### Exercise objective
Up to and including the line that contains "The height and width of the screenshot is (699, 1124).", reproduce every line exactly, beginning with the first line below.

(Extracted information)

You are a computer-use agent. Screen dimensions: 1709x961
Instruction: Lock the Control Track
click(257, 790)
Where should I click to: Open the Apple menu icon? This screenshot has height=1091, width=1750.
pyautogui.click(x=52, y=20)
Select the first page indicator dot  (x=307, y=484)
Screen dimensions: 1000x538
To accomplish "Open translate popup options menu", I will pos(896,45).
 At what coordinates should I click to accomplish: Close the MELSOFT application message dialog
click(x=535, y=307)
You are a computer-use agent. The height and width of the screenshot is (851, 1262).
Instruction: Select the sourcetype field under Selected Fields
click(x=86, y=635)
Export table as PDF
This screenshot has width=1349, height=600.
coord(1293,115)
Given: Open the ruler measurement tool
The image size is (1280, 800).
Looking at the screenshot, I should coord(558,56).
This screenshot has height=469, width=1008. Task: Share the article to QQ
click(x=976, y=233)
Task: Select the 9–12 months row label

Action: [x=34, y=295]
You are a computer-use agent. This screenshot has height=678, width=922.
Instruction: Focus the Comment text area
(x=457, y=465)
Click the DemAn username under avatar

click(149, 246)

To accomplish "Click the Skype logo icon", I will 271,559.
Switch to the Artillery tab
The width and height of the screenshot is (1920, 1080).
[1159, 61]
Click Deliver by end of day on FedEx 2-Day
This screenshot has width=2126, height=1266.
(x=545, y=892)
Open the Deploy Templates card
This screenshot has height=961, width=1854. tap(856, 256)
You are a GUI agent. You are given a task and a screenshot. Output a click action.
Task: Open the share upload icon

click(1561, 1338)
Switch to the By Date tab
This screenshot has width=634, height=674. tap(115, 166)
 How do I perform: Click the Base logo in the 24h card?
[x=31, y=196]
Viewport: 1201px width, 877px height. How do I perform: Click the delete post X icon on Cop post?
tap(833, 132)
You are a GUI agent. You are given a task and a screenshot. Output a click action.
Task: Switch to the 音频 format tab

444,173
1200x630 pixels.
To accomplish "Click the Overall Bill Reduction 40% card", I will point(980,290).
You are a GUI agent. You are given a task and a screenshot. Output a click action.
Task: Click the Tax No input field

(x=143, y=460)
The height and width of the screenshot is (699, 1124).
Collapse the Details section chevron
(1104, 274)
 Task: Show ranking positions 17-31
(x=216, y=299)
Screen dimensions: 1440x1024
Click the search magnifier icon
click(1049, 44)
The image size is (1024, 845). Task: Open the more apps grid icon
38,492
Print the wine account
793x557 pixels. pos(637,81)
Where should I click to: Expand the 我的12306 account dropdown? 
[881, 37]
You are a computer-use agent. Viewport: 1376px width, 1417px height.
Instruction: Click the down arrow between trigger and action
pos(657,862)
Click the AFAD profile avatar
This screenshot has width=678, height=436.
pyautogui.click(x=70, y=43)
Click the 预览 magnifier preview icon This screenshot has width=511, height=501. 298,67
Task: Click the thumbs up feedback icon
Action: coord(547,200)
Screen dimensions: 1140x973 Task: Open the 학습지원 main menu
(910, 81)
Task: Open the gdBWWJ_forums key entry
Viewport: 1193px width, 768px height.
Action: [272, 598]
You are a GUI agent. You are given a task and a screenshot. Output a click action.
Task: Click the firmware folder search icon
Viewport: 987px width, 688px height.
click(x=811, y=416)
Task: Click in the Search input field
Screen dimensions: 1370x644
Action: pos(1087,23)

(End Extracted information)

### Answer box
You are a computer-use agent. Screen dimensions: 1709x961
Instruction: Lock the Control Track
click(257, 790)
Where should I click to: Open the Apple menu icon? This screenshot has height=1091, width=1750.
pyautogui.click(x=52, y=20)
Select the first page indicator dot  (x=307, y=484)
Screen dimensions: 1000x538
To accomplish "Open translate popup options menu", I will pos(896,45).
 At what coordinates should I click to accomplish: Close the MELSOFT application message dialog
click(x=535, y=307)
You are a computer-use agent. The height and width of the screenshot is (851, 1262).
Instruction: Select the sourcetype field under Selected Fields
click(x=86, y=635)
Export table as PDF
This screenshot has width=1349, height=600.
coord(1293,115)
Given: Open the ruler measurement tool
The image size is (1280, 800).
Looking at the screenshot, I should coord(558,56).
This screenshot has height=469, width=1008. Task: Share the article to QQ
click(x=976, y=233)
Task: Select the 9–12 months row label

Action: [x=34, y=295]
You are a computer-use agent. This screenshot has height=678, width=922.
Instruction: Focus the Comment text area
(x=457, y=465)
Click the DemAn username under avatar

click(149, 246)

To accomplish "Click the Skype logo icon", I will 271,559.
Switch to the Artillery tab
The width and height of the screenshot is (1920, 1080).
[1159, 61]
Click Deliver by end of day on FedEx 2-Day
This screenshot has width=2126, height=1266.
(x=545, y=892)
Open the Deploy Templates card
This screenshot has height=961, width=1854. tap(856, 256)
You are a GUI agent. You are given a task and a screenshot. Output a click action.
Task: Open the share upload icon

click(1561, 1338)
Switch to the By Date tab
This screenshot has width=634, height=674. tap(115, 166)
 How do I perform: Click the Base logo in the 24h card?
[x=31, y=196]
Viewport: 1201px width, 877px height. How do I perform: Click the delete post X icon on Cop post?
tap(833, 132)
You are a GUI agent. You are given a task and a screenshot. Output a click action.
Task: Switch to the 音频 format tab

444,173
1200x630 pixels.
To accomplish "Click the Overall Bill Reduction 40% card", I will point(980,290).
You are a GUI agent. You are given a task and a screenshot. Output a click action.
Task: Click the Tax No input field

(x=143, y=460)
The height and width of the screenshot is (699, 1124).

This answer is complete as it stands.